▸ GIVEN RECORDS
(begin)

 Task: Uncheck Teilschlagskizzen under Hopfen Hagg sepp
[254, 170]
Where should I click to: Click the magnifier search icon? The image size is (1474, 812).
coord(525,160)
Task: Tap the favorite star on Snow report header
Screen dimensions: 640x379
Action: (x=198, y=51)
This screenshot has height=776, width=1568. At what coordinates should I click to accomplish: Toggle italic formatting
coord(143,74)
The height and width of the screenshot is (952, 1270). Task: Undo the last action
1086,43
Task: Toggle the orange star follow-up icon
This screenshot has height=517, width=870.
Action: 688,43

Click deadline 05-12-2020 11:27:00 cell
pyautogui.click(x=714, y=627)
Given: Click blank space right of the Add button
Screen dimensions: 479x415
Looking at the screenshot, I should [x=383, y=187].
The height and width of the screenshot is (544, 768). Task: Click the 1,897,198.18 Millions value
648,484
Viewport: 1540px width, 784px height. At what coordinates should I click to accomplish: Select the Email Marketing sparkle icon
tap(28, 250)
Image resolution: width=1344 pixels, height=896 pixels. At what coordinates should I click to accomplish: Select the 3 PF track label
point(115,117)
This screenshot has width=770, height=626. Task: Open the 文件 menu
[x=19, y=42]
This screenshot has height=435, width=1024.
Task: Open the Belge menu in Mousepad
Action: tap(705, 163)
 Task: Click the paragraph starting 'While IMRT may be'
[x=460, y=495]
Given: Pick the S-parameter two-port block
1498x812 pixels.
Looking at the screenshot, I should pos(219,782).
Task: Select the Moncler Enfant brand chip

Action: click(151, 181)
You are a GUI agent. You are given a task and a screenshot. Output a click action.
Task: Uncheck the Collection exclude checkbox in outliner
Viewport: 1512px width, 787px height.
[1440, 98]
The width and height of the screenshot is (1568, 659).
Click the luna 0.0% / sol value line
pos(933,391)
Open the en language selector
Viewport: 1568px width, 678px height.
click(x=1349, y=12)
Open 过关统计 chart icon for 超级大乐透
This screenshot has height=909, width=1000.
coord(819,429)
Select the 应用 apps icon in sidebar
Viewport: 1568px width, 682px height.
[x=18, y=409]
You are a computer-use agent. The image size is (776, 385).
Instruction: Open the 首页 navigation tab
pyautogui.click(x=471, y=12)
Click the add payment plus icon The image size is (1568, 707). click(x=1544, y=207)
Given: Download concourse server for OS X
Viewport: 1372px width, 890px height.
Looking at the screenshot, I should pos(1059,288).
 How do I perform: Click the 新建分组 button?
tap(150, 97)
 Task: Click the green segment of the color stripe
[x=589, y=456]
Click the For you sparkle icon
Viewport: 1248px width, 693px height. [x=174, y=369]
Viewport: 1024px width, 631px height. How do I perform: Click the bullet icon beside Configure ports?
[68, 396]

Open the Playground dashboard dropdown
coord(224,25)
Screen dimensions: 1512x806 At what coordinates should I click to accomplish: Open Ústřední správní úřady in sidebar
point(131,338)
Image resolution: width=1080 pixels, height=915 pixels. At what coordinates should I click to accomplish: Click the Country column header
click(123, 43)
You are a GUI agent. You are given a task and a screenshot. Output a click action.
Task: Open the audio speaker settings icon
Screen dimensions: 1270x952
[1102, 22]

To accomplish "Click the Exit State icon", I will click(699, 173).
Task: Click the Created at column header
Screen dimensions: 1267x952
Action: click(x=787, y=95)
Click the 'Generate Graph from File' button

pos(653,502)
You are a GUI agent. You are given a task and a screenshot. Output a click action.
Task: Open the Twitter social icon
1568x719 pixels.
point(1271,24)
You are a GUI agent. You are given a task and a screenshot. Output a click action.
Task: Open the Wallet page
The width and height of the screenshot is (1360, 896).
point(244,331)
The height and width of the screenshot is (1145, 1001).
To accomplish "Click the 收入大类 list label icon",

(end)

▸ EXERCISE
Rewrite all of the records above, replacing every "Screen dimensions" with "Display size" and leaving everything else as it is.

▸ RESPONSE TO THIS EXERCISE
 Task: Uncheck Teilschlagskizzen under Hopfen Hagg sepp
[254, 170]
Where should I click to: Click the magnifier search icon? The image size is (1474, 812).
coord(525,160)
Task: Tap the favorite star on Snow report header
Display size: 640x379
Action: (x=198, y=51)
This screenshot has height=776, width=1568. At what coordinates should I click to accomplish: Toggle italic formatting
coord(143,74)
The height and width of the screenshot is (952, 1270). Task: Undo the last action
1086,43
Task: Toggle the orange star follow-up icon
This screenshot has height=517, width=870.
Action: 688,43

Click deadline 05-12-2020 11:27:00 cell
pyautogui.click(x=714, y=627)
Given: Click blank space right of the Add button
Display size: 479x415
Looking at the screenshot, I should [x=383, y=187].
The height and width of the screenshot is (544, 768). Task: Click the 1,897,198.18 Millions value
648,484
Viewport: 1540px width, 784px height. At what coordinates should I click to accomplish: Select the Email Marketing sparkle icon
tap(28, 250)
Image resolution: width=1344 pixels, height=896 pixels. At what coordinates should I click to accomplish: Select the 3 PF track label
point(115,117)
This screenshot has width=770, height=626. Task: Open the 文件 menu
[x=19, y=42]
This screenshot has height=435, width=1024.
Task: Open the Belge menu in Mousepad
Action: tap(705, 163)
 Task: Click the paragraph starting 'While IMRT may be'
[x=460, y=495]
Given: Pick the S-parameter two-port block
1498x812 pixels.
Looking at the screenshot, I should pos(219,782).
Task: Select the Moncler Enfant brand chip

Action: click(151, 181)
You are a GUI agent. You are given a task and a screenshot. Output a click action.
Task: Uncheck the Collection exclude checkbox in outliner
Viewport: 1512px width, 787px height.
[1440, 98]
The width and height of the screenshot is (1568, 659).
Click the luna 0.0% / sol value line
pos(933,391)
Open the en language selector
Viewport: 1568px width, 678px height.
click(x=1349, y=12)
Open 过关统计 chart icon for 超级大乐透
This screenshot has height=909, width=1000.
coord(819,429)
Select the 应用 apps icon in sidebar
Viewport: 1568px width, 682px height.
[x=18, y=409]
You are a computer-use agent. The image size is (776, 385).
Instruction: Open the 首页 navigation tab
pyautogui.click(x=471, y=12)
Click the add payment plus icon The image size is (1568, 707). click(x=1544, y=207)
Given: Download concourse server for OS X
Viewport: 1372px width, 890px height.
Looking at the screenshot, I should pos(1059,288).
 How do I perform: Click the 新建分组 button?
tap(150, 97)
 Task: Click the green segment of the color stripe
[x=589, y=456]
Click the For you sparkle icon
Viewport: 1248px width, 693px height. [x=174, y=369]
Viewport: 1024px width, 631px height. How do I perform: Click the bullet icon beside Configure ports?
[68, 396]

Open the Playground dashboard dropdown
coord(224,25)
Display size: 1512x806 At what coordinates should I click to accomplish: Open Ústřední správní úřady in sidebar
point(131,338)
Image resolution: width=1080 pixels, height=915 pixels. At what coordinates should I click to accomplish: Click the Country column header
click(123, 43)
You are a GUI agent. You are given a task and a screenshot. Output a click action.
Task: Open the audio speaker settings icon
Display size: 1270x952
[1102, 22]

To accomplish "Click the Exit State icon", I will click(699, 173).
Task: Click the Created at column header
Display size: 1267x952
Action: click(x=787, y=95)
Click the 'Generate Graph from File' button

pos(653,502)
You are a GUI agent. You are given a task and a screenshot. Output a click action.
Task: Open the Twitter social icon
1568x719 pixels.
point(1271,24)
You are a GUI agent. You are given a task and a screenshot. Output a click action.
Task: Open the Wallet page
The width and height of the screenshot is (1360, 896).
point(244,331)
The height and width of the screenshot is (1145, 1001).
To accomplish "Click the 收入大类 list label icon",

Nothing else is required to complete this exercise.